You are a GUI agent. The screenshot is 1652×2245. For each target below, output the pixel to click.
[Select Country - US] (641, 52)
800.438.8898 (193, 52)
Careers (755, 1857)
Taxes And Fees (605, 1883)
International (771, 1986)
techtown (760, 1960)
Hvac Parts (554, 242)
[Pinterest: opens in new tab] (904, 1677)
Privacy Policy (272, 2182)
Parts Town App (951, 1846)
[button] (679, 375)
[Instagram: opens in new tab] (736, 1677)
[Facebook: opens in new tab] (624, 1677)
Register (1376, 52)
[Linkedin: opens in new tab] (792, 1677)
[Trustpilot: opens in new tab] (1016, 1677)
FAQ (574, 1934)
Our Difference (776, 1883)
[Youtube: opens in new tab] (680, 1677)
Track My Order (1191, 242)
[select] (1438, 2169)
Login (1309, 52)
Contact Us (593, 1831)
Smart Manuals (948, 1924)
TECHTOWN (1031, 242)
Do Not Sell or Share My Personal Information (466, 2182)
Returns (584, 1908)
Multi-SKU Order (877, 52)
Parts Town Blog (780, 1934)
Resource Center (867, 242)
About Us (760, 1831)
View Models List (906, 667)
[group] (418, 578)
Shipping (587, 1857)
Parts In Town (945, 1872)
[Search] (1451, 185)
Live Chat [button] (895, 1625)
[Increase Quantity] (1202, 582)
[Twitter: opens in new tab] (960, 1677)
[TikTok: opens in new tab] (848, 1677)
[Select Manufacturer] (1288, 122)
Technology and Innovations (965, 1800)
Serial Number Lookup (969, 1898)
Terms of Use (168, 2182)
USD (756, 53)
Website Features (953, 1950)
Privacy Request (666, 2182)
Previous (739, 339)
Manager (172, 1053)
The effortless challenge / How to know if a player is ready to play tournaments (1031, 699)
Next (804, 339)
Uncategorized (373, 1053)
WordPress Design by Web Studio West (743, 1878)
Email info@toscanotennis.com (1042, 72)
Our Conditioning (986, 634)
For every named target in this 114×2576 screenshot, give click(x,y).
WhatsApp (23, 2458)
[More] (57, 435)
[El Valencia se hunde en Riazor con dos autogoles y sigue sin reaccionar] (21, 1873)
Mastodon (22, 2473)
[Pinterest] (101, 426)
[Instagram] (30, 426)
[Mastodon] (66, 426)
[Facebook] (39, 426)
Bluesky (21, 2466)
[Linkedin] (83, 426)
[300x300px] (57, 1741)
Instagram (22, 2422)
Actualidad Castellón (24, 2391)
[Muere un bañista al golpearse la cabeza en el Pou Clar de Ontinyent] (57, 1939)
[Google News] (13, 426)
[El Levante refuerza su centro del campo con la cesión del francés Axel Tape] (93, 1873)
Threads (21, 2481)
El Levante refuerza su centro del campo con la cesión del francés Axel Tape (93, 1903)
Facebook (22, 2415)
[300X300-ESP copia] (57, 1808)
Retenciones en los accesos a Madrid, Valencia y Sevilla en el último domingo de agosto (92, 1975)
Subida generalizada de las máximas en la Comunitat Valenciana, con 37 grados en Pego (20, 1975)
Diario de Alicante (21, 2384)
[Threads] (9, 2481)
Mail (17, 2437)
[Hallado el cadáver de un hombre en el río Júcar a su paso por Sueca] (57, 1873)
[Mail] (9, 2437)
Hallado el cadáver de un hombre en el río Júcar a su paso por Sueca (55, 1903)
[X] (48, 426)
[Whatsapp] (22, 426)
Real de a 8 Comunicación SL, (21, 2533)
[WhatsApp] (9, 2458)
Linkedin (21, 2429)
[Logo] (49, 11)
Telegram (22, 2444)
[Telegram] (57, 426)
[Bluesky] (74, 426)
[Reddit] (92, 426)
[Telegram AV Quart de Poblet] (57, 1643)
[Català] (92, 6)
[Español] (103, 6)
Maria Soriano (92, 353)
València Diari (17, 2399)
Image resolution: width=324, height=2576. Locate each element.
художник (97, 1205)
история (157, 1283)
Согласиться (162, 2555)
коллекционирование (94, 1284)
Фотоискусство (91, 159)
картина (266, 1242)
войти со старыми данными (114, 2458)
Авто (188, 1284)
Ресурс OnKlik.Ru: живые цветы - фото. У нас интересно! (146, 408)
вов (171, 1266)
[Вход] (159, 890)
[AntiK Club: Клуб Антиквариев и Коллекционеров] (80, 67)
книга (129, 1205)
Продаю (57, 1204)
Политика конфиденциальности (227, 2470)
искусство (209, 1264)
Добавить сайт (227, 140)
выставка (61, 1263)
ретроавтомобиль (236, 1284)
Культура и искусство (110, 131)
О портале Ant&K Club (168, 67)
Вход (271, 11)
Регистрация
_____
Your task is to reproduce the entries exactly, starting at the first line and ending with the line containing "[Linkedin: opens in new tab] (792, 1677)".

**Answer section**
You are a GUI agent. The screenshot is 1652×2245. For each target below, output the pixel to click.
[Select Country - US] (641, 52)
800.438.8898 (193, 52)
Careers (755, 1857)
Taxes And Fees (605, 1883)
International (771, 1986)
techtown (760, 1960)
Hvac Parts (554, 242)
[Pinterest: opens in new tab] (904, 1677)
Privacy Policy (272, 2182)
Parts Town App (951, 1846)
[button] (679, 375)
[Instagram: opens in new tab] (736, 1677)
[Facebook: opens in new tab] (624, 1677)
Register (1376, 52)
[Linkedin: opens in new tab] (792, 1677)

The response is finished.